Complaints as starting point for vicious cycles in customer-employee-interactions.

Frontiers in psychology

Eva Traut-Mattausch, Sara Wagner, Olga Pollatos, Eva Jonas

Affiliations

  1. Department of Psychology, University of Salzburg, Salzburg Austria.
  2. Department of Psychology, University of Munich, Munich Germany.
  3. Department of Psychology, University of Ulm, Ulm Germany.

PMID: 26528194 PMCID: PMC4607872 DOI: 10.3389/fpsyg.2015.01454

Abstract

A ring-model of vicious cycles in customer-employee-interaction is proposed: service employees perceive complaints as a threat to their self-esteem resulting in defense responses such as an increased need for cognitive closure, a devaluation of the customer and their information and degrading service behavior. Confronted with such degrading service behavior, customers react defensively as well, by devaluing the employee for example with regard to his/her competence and by reducing repurchase and positive word-of-mouth (WOM). Three studies investigated each link in this ring-model. In study 1, participants were confronted with an aggressive or neutral customer complaint.
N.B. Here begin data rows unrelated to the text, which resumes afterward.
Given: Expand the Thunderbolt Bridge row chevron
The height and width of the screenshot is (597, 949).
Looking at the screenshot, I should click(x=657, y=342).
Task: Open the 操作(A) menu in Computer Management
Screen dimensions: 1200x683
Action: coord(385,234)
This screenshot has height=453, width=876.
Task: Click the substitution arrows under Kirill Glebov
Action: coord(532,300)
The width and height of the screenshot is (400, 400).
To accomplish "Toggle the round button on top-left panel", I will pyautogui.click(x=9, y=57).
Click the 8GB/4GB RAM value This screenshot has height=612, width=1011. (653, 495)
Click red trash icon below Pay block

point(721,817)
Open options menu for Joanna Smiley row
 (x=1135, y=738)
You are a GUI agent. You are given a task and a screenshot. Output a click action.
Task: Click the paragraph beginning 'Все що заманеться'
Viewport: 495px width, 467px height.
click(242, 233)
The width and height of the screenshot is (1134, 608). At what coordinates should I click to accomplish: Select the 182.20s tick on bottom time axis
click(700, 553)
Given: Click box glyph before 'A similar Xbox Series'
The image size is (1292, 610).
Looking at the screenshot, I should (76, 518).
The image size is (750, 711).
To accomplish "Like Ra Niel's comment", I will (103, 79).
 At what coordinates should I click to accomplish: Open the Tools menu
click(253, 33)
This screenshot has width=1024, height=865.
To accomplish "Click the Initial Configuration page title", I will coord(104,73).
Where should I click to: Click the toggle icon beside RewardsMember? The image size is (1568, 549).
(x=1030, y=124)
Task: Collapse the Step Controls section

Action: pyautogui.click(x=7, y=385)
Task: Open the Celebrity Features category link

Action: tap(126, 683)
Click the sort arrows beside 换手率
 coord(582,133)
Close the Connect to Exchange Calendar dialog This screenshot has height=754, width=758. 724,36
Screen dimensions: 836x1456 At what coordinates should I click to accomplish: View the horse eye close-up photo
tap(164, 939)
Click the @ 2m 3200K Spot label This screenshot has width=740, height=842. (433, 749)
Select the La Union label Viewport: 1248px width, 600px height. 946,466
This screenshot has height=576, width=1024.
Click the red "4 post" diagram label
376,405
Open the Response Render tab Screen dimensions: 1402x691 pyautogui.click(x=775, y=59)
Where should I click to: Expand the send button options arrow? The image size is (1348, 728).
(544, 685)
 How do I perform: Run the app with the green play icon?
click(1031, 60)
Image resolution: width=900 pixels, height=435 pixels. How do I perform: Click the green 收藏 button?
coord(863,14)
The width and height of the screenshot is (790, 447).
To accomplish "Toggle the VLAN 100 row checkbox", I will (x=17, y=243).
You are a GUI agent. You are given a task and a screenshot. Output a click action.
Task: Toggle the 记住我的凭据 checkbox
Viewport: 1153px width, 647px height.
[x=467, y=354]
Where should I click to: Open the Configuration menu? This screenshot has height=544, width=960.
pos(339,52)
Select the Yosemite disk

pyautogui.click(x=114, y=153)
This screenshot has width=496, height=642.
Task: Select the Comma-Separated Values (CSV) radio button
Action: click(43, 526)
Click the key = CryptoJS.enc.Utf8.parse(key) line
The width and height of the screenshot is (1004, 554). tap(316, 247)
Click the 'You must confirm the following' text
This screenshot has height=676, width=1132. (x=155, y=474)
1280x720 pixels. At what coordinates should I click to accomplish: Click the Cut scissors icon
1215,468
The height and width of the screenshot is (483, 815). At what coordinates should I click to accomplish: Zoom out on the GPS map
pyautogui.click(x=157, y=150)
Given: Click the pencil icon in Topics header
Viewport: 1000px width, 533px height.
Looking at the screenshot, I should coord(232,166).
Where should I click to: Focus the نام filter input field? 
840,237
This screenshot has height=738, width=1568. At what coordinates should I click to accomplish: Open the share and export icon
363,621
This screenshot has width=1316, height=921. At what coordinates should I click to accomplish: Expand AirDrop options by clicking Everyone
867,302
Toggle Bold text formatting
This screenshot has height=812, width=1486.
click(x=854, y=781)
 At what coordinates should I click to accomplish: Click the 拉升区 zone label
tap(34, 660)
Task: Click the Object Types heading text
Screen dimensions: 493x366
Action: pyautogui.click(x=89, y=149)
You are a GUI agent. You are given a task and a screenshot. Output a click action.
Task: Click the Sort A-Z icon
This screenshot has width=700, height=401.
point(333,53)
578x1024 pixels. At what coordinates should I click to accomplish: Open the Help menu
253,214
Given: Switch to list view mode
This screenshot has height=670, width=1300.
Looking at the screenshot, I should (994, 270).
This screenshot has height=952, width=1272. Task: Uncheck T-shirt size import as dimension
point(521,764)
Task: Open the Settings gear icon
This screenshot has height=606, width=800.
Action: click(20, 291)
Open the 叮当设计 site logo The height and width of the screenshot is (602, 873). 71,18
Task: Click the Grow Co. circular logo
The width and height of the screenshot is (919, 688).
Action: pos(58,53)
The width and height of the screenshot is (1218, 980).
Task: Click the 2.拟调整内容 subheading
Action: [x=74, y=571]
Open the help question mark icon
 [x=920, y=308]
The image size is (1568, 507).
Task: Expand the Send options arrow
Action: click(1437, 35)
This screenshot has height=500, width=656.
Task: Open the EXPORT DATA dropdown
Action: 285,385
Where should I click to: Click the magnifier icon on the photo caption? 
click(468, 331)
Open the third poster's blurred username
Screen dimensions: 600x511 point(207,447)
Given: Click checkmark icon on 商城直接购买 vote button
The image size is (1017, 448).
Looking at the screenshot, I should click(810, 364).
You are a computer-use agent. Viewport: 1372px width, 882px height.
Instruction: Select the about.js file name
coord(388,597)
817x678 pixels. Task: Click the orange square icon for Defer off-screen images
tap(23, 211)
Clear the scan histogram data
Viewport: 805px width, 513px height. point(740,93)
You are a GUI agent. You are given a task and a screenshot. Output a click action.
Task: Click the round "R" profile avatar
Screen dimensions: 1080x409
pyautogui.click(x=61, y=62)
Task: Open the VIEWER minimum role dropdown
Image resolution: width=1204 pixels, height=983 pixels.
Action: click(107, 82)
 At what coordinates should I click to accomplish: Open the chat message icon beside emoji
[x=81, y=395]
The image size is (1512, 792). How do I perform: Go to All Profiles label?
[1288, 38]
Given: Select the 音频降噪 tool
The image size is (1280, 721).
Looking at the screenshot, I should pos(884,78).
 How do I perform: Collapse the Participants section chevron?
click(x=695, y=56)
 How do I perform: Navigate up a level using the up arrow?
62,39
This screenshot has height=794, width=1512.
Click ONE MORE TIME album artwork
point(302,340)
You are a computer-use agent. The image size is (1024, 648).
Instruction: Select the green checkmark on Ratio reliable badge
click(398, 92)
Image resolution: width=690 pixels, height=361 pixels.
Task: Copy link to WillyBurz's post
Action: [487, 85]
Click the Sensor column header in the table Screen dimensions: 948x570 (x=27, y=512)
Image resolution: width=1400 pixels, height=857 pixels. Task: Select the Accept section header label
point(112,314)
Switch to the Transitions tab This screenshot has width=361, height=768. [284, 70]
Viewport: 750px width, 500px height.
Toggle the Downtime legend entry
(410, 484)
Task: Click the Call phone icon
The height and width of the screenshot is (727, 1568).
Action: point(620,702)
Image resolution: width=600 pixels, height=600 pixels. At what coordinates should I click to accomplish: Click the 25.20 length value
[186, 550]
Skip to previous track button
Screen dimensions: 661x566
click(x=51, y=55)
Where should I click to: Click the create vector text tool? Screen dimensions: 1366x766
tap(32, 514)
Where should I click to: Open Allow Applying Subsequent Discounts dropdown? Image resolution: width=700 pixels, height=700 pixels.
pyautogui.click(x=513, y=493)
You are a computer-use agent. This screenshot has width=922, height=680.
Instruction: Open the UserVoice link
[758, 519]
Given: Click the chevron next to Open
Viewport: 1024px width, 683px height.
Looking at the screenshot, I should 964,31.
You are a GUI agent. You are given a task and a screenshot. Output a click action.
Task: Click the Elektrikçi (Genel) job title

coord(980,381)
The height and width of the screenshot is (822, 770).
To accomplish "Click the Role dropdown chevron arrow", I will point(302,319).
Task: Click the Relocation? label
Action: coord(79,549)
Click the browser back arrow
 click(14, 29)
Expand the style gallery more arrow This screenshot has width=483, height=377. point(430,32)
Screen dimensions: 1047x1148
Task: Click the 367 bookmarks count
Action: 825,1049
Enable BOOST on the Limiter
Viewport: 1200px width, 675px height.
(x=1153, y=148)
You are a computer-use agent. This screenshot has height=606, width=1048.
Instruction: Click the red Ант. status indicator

Results show that motivated closed-mindedness (one aspect of the need for cognitive closure) increases after an aggressive complaint leading to a devaluation of the customer and their information, and in turn to a degrading service reaction. In study 2, participants were confronted with a degrading or favorable service reaction. Results show that they devaluate the employees' competence after receiving a degrading service reaction and thus reduce their intention to repurchase. In study 3, we finally examined our predictions investigating real customer-employee-interactions: we analyzed data from an evaluation study in which mystery callers tested the service hotline of an airline. Results show that the employees' competence is devaluated after degrading behavior and thus reduces positive WOM.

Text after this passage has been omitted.